La opacidad de la sociedad
frente a la desaparición de un ciudadano, su tenue compromiso, su desconfianza
alimentada por la experiencia de tantas otras desapariciones jamás
esclarecidas, su absolución apresurada de los sospechosos generan lecturas
distintas, donde se cruzan intereses, fanatismos y valores. La interpretación
según intereses es pragmática y electoralista: si la gente no responsabiliza a
la Gendarmería y le ratifica la confianza al Gobierno, Cambiemos puede mantener
el optimismo, mientras no haya novedades funestas; si, en cambio, Maldonado apareciera
muerto por obra de las fuerzas de seguridad, entonces la oposición mejoraría
sus chances en octubre. Y Hebe de Bonafini y los suyos confirmarían los
delirios que se derivan de su fanatismo: Macri es la dictadura. Estamos en
campaña, cada uno atiende su juego: unos, esperando que no haya novedades hasta
octubre, o que si las hay no los incriminen; los otros, especulando con un
final trágico que impulse sus propósitos políticos o sus desvaríos ideológicos.
Una lectura desde los
valores no puede aceptar la indiferencia social, el cálculo electoralista o la
intolerancia política. Como escribió Zygmunt Bauman, la sociología
descomprometida es una imposibilidad. Desapareció un ciudadano y eso constituye
una calamidad inaceptable para la democracia. Aunque deba admitirse, porque es
un dato de la realidad, que la sociedad es más fluida (y más banal) que sus
tragedias. Fluidez y banalidad, no es novedoso, marchan juntas en la sociedad
contemporánea.
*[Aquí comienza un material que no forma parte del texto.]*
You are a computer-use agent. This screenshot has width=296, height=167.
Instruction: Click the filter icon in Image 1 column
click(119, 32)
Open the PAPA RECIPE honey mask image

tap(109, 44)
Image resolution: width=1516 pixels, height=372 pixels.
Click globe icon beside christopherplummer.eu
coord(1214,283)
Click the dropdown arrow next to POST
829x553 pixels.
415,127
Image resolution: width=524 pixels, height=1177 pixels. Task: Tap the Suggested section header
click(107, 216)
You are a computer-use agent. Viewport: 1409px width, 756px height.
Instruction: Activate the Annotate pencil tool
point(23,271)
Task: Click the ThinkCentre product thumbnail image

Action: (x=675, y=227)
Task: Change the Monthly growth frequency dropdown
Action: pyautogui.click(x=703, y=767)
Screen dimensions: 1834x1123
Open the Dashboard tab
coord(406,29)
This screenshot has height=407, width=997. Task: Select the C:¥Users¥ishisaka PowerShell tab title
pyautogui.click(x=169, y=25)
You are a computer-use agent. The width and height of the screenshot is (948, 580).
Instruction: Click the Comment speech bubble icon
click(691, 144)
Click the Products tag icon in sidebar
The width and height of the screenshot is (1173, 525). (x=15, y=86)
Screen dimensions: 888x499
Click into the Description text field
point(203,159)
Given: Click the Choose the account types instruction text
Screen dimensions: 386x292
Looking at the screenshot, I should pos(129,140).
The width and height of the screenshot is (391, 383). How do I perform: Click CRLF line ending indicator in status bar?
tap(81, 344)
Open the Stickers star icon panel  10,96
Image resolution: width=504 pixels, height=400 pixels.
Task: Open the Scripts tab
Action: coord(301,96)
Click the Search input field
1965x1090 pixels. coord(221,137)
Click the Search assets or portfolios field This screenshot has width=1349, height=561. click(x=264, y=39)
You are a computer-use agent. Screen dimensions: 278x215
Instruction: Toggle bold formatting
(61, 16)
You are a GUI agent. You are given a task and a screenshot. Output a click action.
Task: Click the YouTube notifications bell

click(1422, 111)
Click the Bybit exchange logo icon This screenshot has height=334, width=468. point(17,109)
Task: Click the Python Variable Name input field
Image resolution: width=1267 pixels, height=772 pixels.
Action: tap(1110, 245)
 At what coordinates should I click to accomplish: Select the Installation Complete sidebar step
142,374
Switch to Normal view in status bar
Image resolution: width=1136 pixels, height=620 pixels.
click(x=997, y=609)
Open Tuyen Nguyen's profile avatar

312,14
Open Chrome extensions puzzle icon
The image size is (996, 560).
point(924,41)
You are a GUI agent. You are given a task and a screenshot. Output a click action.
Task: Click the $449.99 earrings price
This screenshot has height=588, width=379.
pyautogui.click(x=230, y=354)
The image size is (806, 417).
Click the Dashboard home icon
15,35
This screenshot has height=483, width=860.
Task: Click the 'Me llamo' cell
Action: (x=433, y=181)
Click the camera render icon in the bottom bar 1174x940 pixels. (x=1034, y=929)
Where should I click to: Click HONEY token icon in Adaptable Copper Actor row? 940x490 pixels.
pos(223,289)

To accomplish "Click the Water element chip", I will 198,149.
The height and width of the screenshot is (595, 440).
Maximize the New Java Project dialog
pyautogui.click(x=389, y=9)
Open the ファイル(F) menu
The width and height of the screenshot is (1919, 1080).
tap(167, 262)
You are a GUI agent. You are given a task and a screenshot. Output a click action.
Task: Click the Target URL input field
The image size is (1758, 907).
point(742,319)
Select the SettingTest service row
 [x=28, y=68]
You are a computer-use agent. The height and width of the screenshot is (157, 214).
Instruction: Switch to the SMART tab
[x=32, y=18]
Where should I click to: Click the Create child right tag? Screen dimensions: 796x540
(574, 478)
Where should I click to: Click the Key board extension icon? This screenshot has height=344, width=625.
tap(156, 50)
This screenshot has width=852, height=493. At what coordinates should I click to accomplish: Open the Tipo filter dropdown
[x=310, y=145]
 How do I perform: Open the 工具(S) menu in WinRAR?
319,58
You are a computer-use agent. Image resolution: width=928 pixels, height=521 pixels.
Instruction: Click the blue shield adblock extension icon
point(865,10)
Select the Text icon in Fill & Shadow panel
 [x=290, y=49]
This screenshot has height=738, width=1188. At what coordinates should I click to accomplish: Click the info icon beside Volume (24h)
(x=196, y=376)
Precisamente, la metáfora de la liquidez de Bauman y otras imágenes
de la posmodernidad apuntan en esa dirección: debilitamiento de vínculos y
normas, retroceso del espacio público, consumo desbocado, liviandad de
compromisos y deberes, elites que administran cosas, en lugar de orientar
personas. En la Argentina el problema tal vez es más hondo: nos llegó la
fluidez de las costumbres sin habernos educado en la solidez de las
instituciones. Transgredimos la ley, sin noción de la ley.
Si sus intenciones son
verdaderas, Cambiemos no puede ignorar esta falencia histórica. Frente a ella
no alcanzará con el progreso económico, las soluciones instrumentales y la
retórica del sueño y el equipo. Los ciudadanos desaparecen porque se incumple
la ley y las instituciones son débiles, corruptas e ineficientes. Ahí se les va
la vida. No es una responsabilidad exclusiva de esta administración, pero su
proclamada intención reformadora la obliga a encarar el problema. La
construcción de la polis es la primera obra pública. Algo que los ingenieros no
deben olvidar cuando ejercen el gobierno.